# What you need to do
Check every line of the entries that follow, and copy the ones containing "next".

───── Information shown

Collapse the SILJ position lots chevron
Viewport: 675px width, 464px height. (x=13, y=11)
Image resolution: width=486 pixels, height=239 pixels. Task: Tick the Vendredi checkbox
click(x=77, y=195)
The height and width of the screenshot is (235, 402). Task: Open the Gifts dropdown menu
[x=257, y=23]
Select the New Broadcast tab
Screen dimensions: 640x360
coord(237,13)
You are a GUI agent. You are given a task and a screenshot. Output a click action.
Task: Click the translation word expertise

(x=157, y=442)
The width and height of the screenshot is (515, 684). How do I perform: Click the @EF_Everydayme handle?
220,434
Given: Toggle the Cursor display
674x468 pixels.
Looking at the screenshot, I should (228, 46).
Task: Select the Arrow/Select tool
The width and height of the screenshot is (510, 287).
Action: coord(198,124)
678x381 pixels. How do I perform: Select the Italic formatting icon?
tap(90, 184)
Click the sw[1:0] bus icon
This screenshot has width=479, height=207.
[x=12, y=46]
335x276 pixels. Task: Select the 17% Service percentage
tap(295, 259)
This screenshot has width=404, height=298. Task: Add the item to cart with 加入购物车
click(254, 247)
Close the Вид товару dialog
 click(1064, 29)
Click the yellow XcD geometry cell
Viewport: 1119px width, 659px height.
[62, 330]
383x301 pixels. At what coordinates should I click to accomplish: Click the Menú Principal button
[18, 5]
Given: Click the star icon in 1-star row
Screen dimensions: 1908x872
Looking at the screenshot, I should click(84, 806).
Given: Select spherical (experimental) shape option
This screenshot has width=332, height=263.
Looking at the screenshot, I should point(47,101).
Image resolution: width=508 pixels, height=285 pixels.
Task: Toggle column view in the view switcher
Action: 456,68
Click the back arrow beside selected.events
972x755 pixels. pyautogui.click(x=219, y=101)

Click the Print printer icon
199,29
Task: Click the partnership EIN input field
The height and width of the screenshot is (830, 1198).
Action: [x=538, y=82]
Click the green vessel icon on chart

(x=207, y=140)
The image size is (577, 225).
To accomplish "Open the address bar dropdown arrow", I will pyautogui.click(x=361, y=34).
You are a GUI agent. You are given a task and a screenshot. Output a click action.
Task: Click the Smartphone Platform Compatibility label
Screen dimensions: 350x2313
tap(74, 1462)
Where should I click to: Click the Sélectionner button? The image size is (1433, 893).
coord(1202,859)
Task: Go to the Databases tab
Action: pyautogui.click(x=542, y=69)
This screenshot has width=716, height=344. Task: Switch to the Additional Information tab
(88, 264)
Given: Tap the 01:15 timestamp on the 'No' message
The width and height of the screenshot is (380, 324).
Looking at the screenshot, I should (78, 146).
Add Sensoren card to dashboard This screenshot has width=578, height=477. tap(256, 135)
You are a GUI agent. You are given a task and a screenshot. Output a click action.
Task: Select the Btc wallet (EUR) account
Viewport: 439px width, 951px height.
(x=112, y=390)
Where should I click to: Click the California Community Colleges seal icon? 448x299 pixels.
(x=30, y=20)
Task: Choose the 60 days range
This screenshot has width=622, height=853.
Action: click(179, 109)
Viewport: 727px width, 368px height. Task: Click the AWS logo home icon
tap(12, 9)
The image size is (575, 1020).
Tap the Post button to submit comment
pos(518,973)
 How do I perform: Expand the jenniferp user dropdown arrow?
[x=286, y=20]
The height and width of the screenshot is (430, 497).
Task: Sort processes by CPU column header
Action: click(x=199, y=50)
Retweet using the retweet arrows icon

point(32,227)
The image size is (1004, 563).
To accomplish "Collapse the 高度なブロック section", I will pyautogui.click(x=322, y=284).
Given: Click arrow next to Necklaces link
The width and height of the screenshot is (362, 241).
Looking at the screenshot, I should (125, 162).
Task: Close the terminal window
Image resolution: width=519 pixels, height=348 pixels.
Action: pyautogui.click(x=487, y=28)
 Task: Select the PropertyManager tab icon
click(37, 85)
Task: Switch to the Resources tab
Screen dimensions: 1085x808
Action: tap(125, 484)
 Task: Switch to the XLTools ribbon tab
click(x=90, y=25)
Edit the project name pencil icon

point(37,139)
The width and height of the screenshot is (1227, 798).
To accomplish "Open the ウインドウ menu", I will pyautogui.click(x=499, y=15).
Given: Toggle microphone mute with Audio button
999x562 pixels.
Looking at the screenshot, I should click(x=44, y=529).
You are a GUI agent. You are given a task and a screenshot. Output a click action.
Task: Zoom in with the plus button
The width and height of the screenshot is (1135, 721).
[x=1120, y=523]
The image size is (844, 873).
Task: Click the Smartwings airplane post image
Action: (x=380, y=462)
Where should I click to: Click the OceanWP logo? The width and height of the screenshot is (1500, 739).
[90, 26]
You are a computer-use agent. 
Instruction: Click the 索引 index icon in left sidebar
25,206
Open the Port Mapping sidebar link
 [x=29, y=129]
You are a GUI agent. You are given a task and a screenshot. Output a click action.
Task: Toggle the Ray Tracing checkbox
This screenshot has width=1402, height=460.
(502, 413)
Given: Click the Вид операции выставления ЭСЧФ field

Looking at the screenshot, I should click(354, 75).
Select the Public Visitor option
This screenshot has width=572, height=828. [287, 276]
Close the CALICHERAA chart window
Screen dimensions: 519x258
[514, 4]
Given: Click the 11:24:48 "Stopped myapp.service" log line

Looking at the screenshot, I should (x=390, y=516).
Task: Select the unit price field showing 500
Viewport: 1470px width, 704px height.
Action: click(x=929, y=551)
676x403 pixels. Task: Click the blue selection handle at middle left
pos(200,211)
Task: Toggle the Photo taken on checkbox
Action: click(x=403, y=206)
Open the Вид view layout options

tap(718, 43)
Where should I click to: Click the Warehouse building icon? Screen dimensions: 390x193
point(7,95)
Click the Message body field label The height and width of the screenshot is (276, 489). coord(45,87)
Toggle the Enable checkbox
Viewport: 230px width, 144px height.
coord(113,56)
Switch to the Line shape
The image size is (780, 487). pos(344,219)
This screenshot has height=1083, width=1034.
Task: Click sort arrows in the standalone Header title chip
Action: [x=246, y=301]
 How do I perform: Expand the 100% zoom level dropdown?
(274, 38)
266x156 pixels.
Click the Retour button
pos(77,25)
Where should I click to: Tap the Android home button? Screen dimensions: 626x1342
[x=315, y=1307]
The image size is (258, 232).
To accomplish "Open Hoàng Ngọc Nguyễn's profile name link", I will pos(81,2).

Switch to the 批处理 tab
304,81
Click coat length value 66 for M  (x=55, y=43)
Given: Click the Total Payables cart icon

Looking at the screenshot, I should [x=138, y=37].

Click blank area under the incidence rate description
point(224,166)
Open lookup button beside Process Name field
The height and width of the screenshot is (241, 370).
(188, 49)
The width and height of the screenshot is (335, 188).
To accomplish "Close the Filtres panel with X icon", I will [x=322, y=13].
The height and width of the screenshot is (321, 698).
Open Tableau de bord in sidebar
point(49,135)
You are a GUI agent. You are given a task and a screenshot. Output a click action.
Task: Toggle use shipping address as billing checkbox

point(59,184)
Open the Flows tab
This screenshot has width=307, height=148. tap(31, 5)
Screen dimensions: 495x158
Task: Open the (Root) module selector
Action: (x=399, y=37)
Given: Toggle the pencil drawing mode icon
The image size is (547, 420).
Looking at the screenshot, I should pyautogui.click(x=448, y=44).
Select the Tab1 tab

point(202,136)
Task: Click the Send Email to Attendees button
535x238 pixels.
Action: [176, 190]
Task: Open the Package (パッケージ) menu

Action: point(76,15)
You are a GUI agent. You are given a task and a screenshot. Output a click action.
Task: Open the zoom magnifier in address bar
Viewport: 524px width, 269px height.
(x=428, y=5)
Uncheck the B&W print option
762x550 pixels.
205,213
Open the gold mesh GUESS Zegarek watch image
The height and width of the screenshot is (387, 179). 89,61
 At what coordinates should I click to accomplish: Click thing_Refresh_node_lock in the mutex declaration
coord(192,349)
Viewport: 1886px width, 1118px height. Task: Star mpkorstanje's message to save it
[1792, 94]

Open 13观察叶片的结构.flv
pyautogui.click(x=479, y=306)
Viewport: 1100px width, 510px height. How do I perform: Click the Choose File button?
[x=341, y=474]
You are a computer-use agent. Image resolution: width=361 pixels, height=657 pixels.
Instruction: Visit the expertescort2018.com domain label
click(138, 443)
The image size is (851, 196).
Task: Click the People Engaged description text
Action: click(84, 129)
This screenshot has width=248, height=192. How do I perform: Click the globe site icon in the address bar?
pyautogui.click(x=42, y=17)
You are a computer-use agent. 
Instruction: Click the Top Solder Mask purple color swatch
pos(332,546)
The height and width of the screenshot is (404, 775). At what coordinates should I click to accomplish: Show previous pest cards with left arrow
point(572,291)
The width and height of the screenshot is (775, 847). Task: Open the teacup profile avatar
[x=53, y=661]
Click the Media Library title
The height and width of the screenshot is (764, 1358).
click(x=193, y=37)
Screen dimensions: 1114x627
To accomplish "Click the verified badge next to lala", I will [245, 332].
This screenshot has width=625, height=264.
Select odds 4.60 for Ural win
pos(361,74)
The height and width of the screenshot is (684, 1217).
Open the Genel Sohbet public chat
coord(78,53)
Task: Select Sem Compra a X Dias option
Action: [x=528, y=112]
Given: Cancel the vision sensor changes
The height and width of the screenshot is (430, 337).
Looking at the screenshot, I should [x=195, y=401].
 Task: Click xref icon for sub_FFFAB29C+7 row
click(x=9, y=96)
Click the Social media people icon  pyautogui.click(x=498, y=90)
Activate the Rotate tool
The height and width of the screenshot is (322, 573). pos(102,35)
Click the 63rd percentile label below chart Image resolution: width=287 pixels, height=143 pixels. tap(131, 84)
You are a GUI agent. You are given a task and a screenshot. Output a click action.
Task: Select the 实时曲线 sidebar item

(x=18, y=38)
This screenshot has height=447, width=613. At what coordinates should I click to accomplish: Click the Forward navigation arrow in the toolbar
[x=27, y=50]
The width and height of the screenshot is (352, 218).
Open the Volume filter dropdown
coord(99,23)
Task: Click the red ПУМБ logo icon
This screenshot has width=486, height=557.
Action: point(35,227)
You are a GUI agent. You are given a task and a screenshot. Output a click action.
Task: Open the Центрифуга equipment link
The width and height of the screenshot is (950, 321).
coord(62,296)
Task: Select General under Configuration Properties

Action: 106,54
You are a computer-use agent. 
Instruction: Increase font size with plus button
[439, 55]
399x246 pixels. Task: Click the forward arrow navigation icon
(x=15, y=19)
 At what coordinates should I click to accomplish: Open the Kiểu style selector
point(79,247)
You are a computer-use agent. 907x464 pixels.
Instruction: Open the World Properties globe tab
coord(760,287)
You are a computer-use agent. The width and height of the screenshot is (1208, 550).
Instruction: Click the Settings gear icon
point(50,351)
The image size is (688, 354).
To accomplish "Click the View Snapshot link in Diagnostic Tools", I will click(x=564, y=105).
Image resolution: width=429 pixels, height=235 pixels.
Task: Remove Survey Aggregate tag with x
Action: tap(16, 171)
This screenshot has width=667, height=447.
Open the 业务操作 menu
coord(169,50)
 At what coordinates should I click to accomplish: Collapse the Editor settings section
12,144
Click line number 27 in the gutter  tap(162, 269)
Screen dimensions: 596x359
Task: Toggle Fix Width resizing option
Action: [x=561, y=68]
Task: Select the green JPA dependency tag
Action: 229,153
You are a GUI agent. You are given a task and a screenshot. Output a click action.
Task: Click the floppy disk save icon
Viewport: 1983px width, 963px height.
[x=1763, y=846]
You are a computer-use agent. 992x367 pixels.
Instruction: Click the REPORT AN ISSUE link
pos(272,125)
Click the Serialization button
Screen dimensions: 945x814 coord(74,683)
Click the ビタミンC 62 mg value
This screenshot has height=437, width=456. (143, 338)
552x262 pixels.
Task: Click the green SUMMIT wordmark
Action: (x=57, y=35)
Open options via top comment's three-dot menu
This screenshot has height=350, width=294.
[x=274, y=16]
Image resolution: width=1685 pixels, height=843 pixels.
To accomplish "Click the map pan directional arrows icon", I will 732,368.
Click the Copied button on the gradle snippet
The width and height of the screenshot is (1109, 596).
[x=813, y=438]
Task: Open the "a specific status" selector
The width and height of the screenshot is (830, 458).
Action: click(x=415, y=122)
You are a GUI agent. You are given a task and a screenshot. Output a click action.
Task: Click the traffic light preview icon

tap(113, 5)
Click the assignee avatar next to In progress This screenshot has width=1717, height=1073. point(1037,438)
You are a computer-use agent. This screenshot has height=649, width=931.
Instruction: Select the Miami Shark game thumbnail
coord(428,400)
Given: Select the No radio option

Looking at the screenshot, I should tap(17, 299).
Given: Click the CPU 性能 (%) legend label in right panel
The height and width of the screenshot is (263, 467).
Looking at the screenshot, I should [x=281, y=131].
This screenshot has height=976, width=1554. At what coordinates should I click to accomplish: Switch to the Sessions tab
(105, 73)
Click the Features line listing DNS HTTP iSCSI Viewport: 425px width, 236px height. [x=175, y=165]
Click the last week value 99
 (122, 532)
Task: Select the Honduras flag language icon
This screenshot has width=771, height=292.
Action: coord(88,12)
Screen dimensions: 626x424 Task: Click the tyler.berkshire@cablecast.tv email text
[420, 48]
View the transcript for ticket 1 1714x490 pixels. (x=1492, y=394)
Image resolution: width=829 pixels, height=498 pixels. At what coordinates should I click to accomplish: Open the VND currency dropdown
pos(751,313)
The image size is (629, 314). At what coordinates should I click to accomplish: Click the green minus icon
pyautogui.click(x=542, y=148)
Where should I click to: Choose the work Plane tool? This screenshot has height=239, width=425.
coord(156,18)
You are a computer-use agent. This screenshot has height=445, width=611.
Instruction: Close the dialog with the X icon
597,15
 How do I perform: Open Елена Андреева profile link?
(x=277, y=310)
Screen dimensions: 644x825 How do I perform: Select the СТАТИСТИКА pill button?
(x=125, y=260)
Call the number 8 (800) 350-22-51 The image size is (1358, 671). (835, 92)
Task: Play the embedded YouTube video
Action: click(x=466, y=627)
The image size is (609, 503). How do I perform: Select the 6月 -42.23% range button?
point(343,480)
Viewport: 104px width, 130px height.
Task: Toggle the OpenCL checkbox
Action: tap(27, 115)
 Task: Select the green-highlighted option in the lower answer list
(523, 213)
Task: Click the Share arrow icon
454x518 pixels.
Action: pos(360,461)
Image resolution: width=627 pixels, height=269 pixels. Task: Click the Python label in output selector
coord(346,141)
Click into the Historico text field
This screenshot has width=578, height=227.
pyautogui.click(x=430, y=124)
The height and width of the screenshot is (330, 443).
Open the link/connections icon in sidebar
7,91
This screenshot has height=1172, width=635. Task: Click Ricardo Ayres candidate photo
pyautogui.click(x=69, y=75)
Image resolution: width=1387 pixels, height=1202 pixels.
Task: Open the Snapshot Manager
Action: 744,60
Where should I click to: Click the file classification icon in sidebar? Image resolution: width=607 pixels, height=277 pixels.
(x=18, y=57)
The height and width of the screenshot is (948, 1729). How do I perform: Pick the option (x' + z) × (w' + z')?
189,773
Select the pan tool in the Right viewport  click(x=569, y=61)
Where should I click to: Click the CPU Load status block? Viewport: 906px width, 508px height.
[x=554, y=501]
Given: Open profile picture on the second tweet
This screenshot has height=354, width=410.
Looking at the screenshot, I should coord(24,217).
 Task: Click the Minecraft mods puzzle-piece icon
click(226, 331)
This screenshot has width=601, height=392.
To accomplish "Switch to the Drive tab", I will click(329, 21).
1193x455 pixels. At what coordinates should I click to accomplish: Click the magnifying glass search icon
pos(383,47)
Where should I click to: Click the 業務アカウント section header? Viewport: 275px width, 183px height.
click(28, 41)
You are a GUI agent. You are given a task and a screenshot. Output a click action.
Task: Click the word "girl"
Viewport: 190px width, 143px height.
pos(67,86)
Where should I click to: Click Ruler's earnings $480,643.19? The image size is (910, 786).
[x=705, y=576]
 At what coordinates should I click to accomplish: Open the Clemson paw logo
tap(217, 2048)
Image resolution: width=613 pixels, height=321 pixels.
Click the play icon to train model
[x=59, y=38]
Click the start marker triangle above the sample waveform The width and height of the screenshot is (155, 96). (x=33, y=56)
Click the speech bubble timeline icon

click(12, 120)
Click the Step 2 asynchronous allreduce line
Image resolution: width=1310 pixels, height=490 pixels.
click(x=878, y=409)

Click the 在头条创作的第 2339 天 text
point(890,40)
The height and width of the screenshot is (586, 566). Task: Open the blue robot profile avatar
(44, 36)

──────────

# Result of the exercise
Given: Click arrow next to Necklaces link
To accomplish "Click the verified badge next to lala", I will [245, 332].
Click the assignee avatar next to In progress This screenshot has width=1717, height=1073. point(1037,438)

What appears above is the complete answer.